## Directions for this task
Beginning with the line containing "Screen dimensions: 1140x540" and ending with the last line of the entries below, copy each line exactly and nothing else.

*** Exercise input ***

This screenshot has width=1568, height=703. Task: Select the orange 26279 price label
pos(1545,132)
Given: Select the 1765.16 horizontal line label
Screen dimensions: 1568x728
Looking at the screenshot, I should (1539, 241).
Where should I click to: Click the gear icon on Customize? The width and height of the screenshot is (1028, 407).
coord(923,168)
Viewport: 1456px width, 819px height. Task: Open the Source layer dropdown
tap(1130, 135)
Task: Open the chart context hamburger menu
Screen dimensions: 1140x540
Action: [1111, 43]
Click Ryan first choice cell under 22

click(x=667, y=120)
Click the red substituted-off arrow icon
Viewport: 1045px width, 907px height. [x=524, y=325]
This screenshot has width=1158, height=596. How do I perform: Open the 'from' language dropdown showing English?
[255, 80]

*** End of Exercise input ***

## Written answer
Screen dimensions: 1140x540
Action: [1111, 43]
Click Ryan first choice cell under 22

click(x=667, y=120)
Click the red substituted-off arrow icon
Viewport: 1045px width, 907px height. [x=524, y=325]
This screenshot has width=1158, height=596. How do I perform: Open the 'from' language dropdown showing English?
[255, 80]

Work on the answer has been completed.